- SCOTT MUNN
"It sounds like if in 2000 years, somebody found some weird jukebox at the bottom of the ocean," says Charles Austin of Dreamsphere, the debut full-length from Halifax super-group Aqua Alta. With Jenn Grant and Graeme Campbell, Aqua Alta is a collaborative project that weaves Campbell and Austin's hip-hop and electronic production with Grant's hypnotic vocals and emotive lyricism: "It's like if Patsy Cline was abducted by a UFO or forced to jam with Kraftwerk," he says.
Dreamsphere offers 11 incredibly textured songs that originated from Campbell's production with Buck 65, and which meet Austin's interests in guitar rock. "It's no exaggeration that for about eight years, Graeme and I have been trying to figure out how to combine melodies and choruses with hip-hop stuff [in a way] that doesn't sound cheesy. It usually sounds super-imposed. But after Jenn sang on Buck's song, 'Paper Airplanes,' while me and Graeme were working on it, we realized that Jenn has a way of singing over sample-based music that doesn't sound forced. She has a really unique take on it," he says.

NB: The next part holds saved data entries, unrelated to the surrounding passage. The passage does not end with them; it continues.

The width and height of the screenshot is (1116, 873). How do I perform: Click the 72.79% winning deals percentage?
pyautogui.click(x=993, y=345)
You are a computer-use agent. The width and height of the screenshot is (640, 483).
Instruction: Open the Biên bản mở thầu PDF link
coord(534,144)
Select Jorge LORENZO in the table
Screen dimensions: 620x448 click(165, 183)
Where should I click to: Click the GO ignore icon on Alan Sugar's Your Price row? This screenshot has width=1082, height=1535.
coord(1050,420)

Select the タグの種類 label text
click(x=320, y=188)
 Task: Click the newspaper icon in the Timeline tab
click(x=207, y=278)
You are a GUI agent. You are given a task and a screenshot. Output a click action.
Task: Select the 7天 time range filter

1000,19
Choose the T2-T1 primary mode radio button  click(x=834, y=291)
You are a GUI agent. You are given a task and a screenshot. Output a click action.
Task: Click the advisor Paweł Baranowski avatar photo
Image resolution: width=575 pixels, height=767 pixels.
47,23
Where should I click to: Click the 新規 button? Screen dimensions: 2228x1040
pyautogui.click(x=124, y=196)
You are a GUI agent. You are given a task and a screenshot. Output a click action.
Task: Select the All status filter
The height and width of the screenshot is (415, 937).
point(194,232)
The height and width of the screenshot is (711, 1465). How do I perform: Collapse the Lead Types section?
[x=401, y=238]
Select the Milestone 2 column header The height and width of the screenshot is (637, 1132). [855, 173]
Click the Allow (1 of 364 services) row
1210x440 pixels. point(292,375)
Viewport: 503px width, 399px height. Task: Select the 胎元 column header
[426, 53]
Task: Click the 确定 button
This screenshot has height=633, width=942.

Aqua Alta happened naturally by combining Campbell's talent as a drum and bass DJ ("He's literally a genius," Austin says) with psychedelic inspirations and Grant's lyrical songwriting. "We're three people from very different places. That's the way I see it. We're not all into the same stuff; we're different ages with really different musical histories," he says. Like the seas and oceans by which they're inspired, Aqua Alta is an indivisible blending of elements that is a playful but powerful force.
"The criterion for us is always 'weird,'" says Austin. He's excited that Dreamsphere is out on vinyl via Star House Collective. "As I get older, I appreciate that it can take a long time to make a good record."